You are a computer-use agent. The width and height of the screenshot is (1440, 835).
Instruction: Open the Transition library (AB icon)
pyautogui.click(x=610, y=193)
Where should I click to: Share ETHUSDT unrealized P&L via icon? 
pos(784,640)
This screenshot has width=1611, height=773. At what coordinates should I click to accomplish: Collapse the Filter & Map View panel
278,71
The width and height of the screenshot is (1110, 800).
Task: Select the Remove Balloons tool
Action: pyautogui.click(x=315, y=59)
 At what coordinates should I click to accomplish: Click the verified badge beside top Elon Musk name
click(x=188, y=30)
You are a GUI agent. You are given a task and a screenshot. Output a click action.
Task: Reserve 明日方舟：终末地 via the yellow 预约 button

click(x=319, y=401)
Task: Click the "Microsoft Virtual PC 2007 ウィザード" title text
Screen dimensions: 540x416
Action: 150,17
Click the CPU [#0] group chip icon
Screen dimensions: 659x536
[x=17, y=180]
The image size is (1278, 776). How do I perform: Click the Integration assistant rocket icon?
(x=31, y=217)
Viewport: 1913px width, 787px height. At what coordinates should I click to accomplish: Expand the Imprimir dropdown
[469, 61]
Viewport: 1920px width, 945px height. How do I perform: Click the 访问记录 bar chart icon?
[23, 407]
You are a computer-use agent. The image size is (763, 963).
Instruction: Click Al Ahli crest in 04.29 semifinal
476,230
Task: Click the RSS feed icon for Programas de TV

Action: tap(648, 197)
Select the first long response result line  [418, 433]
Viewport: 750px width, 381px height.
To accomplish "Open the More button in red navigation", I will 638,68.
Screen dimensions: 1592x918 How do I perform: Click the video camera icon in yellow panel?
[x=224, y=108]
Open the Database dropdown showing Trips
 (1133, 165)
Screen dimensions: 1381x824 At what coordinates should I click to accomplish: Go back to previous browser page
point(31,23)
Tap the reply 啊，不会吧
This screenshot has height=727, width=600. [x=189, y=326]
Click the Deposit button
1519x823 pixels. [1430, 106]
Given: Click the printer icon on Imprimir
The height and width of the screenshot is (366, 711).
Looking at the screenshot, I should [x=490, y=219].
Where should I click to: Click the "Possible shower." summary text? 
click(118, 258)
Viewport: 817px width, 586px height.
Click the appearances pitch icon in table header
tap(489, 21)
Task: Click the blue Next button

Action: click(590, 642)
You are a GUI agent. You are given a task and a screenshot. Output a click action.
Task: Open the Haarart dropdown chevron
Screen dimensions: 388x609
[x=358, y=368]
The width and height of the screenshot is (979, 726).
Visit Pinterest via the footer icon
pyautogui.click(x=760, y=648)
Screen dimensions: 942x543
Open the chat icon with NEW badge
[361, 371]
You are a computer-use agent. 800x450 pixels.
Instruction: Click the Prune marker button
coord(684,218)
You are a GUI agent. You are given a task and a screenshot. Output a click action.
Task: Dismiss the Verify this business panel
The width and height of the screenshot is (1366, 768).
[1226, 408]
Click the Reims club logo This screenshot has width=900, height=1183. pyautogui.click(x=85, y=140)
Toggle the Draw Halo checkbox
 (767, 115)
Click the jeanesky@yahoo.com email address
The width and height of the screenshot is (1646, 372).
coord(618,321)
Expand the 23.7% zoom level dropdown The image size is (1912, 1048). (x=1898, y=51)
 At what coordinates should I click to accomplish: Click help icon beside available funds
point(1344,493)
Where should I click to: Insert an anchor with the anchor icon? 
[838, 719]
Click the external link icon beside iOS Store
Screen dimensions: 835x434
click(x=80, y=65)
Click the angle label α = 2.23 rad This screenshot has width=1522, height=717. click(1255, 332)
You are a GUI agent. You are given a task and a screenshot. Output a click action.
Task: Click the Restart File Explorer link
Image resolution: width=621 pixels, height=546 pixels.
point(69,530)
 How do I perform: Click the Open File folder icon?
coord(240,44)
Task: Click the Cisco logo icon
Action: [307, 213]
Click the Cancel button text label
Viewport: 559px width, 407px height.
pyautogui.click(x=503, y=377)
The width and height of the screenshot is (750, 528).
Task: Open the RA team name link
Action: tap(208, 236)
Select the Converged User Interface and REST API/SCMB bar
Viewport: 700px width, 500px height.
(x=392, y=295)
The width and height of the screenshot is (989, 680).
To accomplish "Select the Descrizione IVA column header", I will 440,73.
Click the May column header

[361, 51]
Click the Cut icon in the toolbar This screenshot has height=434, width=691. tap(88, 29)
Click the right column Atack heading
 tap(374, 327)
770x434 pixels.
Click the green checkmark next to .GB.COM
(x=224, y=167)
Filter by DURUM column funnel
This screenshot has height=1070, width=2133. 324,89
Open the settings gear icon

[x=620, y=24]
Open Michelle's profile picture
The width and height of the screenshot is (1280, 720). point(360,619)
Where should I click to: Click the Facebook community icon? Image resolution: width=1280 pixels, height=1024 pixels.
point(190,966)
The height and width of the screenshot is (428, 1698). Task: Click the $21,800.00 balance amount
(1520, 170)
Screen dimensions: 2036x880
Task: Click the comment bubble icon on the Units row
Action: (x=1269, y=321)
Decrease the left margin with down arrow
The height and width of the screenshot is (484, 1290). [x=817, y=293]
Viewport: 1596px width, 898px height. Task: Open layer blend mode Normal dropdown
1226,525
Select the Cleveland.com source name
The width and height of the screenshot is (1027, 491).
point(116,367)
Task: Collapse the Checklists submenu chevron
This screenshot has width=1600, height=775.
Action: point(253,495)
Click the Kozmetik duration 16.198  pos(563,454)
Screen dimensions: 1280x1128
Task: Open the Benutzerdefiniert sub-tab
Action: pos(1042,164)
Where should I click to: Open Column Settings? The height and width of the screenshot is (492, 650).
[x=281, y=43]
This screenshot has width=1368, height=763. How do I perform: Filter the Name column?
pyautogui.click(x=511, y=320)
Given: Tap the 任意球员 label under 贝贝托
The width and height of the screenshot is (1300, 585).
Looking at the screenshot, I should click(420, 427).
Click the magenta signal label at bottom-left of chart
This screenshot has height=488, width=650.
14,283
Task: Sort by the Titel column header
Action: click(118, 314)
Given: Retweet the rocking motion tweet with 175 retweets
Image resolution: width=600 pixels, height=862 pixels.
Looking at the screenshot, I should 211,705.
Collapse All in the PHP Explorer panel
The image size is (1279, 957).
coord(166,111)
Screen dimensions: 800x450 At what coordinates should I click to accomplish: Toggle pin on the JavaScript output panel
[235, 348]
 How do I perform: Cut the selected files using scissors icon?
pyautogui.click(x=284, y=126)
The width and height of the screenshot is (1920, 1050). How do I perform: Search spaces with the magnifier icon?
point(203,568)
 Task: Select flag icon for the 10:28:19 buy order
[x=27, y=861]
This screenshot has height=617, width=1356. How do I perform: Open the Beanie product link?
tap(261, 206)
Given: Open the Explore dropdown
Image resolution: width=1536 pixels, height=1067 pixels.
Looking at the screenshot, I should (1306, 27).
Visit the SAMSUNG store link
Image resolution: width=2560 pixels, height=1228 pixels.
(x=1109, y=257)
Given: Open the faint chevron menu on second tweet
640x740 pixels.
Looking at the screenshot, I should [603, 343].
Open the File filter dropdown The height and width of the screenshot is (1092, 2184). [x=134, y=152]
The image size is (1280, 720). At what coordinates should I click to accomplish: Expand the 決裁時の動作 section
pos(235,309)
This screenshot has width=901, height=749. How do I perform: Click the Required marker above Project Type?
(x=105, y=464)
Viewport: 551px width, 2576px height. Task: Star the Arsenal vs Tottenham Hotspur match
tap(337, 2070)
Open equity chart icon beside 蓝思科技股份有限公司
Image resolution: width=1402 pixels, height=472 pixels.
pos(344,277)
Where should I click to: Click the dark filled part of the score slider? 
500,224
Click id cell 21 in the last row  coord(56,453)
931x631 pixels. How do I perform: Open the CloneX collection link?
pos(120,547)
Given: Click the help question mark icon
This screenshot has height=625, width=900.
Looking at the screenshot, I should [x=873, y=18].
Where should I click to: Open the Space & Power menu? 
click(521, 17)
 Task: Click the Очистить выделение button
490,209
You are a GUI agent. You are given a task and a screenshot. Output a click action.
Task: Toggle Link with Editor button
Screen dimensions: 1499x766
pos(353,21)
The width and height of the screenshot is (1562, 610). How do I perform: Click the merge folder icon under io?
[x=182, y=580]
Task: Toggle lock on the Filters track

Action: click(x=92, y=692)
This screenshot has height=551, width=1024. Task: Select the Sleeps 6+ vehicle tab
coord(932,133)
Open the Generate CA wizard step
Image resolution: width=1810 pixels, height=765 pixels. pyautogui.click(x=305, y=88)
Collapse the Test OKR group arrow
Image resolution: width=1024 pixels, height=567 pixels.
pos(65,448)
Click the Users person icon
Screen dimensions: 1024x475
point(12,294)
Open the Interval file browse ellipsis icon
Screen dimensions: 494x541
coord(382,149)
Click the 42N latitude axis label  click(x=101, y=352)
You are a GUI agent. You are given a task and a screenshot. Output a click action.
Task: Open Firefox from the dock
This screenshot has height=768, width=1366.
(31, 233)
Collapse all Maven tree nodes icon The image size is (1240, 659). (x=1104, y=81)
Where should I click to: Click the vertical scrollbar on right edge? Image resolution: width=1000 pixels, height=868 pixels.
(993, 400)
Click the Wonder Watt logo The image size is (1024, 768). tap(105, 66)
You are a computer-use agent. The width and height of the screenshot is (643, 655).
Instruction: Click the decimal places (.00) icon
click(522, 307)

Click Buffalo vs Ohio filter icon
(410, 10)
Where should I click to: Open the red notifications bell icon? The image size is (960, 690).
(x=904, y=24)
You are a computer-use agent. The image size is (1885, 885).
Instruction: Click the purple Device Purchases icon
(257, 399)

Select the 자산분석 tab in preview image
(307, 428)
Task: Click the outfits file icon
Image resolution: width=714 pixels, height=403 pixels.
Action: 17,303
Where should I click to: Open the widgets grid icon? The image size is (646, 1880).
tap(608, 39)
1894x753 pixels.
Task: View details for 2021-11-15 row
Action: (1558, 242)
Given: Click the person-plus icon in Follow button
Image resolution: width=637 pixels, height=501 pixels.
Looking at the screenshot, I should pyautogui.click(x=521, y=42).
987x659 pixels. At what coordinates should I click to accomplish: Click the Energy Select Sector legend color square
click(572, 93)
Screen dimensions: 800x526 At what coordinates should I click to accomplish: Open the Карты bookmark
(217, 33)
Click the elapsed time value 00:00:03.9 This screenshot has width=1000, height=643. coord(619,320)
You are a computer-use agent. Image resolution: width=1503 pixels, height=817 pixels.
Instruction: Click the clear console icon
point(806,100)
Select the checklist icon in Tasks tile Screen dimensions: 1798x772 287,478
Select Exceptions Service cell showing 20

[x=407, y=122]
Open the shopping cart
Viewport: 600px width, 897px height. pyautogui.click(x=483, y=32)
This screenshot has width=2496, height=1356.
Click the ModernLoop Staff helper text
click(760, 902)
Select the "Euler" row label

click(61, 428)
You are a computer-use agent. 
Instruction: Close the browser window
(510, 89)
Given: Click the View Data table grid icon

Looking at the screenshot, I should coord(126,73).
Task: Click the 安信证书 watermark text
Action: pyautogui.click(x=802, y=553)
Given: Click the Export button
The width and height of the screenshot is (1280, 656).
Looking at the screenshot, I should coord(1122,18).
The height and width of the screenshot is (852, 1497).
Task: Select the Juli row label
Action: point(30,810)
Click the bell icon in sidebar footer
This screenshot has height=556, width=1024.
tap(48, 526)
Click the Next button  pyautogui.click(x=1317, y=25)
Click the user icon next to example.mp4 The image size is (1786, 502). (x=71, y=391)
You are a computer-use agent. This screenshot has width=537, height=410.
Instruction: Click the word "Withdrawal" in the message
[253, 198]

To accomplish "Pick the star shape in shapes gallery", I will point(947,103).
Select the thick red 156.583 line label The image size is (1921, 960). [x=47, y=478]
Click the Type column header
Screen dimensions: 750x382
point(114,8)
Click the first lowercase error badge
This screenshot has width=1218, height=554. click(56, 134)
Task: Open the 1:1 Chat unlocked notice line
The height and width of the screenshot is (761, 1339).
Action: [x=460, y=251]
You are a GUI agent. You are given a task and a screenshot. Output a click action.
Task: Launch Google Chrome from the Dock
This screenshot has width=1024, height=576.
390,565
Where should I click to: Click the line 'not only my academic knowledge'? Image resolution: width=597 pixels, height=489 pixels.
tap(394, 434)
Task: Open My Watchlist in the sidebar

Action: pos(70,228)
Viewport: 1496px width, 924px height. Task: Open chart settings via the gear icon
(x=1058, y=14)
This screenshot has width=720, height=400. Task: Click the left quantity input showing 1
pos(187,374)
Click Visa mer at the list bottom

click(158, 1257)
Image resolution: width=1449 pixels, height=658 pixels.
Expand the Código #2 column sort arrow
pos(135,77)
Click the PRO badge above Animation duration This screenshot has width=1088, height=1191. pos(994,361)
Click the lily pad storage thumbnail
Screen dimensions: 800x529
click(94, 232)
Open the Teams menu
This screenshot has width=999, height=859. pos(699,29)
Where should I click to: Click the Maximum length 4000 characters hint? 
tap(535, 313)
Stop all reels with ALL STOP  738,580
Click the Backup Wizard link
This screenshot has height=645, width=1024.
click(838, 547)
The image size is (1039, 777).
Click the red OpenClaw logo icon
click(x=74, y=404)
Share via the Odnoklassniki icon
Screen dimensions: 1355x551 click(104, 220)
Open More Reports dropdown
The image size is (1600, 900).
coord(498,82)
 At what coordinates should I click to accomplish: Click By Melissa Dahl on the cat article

================================

In the entries above, find each line that has the word "tweet". Copy it.

Given: Retweet the rocking motion tweet with 175 retweets
Given: Open the faint chevron menu on second tweet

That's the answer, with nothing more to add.